Nos últimos meses, uma cena curiosa tomou conta das cidades: adultos lotando restaurantes onde a mesa é de papel, o drink se chama “Azul” e o maior sucesso da noite é um potinho de giz de cera. O kidult boom, essa tendência de recuperar códigos da infância, chegou chegando à gastronomia, e a sensação é de que todo mundo resolveu fazer uma pausa coletiva da vida adulta. Não é difícil entender por quê. Depois de anos de ansiedade, instabilidade e expectativas que nunca se cumprem, a ideia de voltar a desenhar enquanto espera o jantar soa menos infantil e mais como um pequeno alívio existencial.
O Lagana, em Londres, é exemplo perfeito: parece feito para ativar memórias de quando a maior decisão era escolher entre lápis vermelho ou azul. O público? Quase todo sub-35, todos rabiscando como se tivessem reencontrado um superpoder esquecido. E isso diz muito sobre o momento cultural. A nostalgia virou ferramenta emocional; a infância, um intervalo mental onde ninguém cobra nada. Não existe dress code, não existe “harmonização ideal”, não existe o medo de pronunciar cabernet sauvignon errado. Existe só a brincadeira e, pelo tempo do jantar, isso basta.
Ao mesmo tempo, esses lugares entendem um ponto que talvez doa admitir: a gente desaprendeu a esperar.
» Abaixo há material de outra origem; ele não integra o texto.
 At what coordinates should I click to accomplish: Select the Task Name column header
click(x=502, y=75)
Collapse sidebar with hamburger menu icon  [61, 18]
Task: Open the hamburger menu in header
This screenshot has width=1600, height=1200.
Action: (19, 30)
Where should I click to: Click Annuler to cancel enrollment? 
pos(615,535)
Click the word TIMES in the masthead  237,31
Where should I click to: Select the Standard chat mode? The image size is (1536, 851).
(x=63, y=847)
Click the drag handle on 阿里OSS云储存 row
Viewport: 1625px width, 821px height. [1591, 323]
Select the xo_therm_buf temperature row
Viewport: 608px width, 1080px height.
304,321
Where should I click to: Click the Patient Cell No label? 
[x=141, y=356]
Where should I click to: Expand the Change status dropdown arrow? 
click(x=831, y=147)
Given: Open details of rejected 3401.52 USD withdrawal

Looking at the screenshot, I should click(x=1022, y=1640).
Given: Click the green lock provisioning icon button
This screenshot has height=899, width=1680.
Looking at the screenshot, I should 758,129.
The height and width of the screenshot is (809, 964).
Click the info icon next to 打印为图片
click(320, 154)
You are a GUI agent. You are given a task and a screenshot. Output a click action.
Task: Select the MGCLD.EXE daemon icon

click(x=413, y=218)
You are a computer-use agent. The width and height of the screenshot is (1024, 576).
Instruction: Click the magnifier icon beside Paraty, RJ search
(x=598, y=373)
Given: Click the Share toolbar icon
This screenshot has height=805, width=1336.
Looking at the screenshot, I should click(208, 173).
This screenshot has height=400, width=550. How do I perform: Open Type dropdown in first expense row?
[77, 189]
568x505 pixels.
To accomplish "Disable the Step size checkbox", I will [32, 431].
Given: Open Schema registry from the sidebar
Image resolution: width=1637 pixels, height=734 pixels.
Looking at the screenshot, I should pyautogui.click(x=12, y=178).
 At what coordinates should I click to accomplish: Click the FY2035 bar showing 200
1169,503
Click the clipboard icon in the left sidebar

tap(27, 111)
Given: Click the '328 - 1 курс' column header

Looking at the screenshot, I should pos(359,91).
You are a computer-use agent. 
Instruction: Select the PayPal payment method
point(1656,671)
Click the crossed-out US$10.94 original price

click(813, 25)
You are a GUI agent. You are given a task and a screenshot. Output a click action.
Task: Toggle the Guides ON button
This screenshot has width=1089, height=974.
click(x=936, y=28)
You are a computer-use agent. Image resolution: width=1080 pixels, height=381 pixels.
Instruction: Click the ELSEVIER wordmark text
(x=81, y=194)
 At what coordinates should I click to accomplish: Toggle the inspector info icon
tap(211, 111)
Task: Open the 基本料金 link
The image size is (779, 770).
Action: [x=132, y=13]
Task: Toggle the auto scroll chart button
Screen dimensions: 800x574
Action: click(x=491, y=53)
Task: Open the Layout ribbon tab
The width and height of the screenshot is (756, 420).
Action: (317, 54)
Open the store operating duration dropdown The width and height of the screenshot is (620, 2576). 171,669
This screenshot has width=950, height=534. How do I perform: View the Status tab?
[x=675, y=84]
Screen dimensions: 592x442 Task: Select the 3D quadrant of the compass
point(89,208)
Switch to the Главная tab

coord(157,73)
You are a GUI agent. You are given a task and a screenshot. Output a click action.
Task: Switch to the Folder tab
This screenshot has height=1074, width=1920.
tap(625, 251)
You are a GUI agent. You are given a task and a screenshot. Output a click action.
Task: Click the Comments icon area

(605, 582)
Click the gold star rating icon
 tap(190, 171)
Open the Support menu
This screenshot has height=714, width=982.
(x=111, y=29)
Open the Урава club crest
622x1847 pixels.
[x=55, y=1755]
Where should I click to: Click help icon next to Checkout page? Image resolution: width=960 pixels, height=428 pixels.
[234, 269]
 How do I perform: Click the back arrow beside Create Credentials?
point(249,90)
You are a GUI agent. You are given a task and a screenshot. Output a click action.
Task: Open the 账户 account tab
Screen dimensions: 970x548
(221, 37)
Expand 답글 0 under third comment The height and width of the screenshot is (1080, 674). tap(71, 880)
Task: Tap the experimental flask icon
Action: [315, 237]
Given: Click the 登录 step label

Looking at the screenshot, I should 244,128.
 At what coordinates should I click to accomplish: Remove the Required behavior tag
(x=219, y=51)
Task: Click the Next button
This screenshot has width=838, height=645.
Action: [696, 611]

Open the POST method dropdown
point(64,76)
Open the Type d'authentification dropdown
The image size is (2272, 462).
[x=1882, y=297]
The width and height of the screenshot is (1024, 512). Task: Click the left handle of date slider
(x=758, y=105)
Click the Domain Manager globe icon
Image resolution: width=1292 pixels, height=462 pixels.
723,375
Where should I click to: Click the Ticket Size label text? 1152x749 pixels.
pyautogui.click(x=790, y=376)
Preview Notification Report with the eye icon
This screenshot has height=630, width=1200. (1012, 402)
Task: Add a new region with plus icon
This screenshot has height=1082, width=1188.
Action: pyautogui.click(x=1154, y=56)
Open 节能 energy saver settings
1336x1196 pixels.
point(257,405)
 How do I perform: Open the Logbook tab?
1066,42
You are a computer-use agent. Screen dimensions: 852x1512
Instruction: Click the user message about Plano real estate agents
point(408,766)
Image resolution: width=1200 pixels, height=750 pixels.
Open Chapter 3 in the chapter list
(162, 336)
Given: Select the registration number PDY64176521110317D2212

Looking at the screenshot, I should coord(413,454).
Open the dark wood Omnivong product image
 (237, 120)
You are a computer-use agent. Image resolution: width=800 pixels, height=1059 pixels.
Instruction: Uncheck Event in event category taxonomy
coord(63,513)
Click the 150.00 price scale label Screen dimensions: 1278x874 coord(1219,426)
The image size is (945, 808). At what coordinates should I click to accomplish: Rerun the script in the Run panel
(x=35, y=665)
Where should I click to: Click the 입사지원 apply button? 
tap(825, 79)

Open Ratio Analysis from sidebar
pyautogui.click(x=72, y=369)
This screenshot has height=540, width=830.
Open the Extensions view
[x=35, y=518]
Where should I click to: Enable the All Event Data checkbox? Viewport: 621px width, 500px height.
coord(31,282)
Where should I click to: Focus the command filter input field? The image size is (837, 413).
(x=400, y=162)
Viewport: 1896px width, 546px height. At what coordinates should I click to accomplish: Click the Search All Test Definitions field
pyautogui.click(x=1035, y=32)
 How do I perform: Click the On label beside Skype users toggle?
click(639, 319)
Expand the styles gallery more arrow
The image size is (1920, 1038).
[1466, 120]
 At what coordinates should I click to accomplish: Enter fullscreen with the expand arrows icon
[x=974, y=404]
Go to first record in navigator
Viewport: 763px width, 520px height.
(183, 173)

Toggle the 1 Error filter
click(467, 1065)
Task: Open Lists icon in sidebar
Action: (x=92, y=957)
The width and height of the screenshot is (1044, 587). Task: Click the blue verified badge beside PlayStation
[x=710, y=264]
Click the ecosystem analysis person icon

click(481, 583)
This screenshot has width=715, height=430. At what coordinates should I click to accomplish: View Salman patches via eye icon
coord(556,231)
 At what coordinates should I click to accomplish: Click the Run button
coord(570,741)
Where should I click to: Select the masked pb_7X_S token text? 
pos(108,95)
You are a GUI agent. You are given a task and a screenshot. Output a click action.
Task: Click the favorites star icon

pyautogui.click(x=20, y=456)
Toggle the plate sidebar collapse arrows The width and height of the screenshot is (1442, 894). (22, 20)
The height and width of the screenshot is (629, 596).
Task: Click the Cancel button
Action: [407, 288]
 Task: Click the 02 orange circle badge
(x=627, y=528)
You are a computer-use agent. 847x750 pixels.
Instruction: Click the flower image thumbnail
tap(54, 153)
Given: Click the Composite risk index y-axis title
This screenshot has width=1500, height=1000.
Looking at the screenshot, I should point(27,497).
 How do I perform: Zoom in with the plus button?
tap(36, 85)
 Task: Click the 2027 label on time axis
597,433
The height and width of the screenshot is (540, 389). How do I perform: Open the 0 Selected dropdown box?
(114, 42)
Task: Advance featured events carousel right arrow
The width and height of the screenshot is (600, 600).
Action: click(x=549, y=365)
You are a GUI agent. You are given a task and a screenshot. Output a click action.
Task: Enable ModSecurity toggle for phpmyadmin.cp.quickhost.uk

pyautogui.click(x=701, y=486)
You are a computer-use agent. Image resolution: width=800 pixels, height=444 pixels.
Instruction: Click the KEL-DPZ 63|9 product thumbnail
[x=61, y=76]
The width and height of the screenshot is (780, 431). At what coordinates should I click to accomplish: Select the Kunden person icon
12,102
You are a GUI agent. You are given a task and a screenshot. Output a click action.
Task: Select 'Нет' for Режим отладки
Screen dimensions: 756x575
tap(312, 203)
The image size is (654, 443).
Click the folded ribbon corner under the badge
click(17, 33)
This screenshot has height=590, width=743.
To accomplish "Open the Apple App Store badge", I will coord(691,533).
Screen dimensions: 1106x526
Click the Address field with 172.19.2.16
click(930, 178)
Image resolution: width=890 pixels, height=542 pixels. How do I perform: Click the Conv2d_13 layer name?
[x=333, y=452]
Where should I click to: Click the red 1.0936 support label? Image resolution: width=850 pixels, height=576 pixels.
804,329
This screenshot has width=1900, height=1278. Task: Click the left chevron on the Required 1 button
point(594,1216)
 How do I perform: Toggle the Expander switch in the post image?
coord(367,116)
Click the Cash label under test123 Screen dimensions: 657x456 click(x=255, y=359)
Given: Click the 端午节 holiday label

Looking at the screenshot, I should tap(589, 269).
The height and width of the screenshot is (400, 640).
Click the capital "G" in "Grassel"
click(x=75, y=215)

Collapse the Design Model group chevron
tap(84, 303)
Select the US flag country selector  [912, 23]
O silêncio entre um prato e outro virou gatilho para pegar o celular; a conversa nem sempre dá conta de preencher o vazio. A proposta lúdica entra justamente aí, oferecendo uma outra forma de atenção, mais manual, menos ansiosa. É sintoma e solução ao mesmo tempo.
Mas reduzir tudo isso a “adultos infantis” é não captar a camada mais interessante do fenômeno. No fundo, esses restaurantes oferecem uma nova forma de sociabilidade: menos performance, mais leveza. A vida adulta virou sinônimo de boletos, correria e uma certa obrigação de parecer sempre no controle. Entrar num restaurante onde te dão um pato de borracha ou um menu escrito como piada interna é, de certa forma, poder baixar a guarda. É a permissão tácita para não levar tudo tão a sério.
Por isso o boom parece tão forte. Não é sobre comida em formato de desenho animado, nem sobre drinks em copão colorido. É sobre a sensação rara de poder relaxar sem precisar provar nada para ninguém. Se, por algumas horas, um lugar consegue fazer você esquecer o peso da vida adulta com uma folha em branco e alguns lápis de cera, talvez ele esteja entendendo o espírito do tempo melhor do que qualquer restaurante estrelado. No fim das contas, o que está em jogo não é regressão, é respiro. E todo mundo anda precisando de um.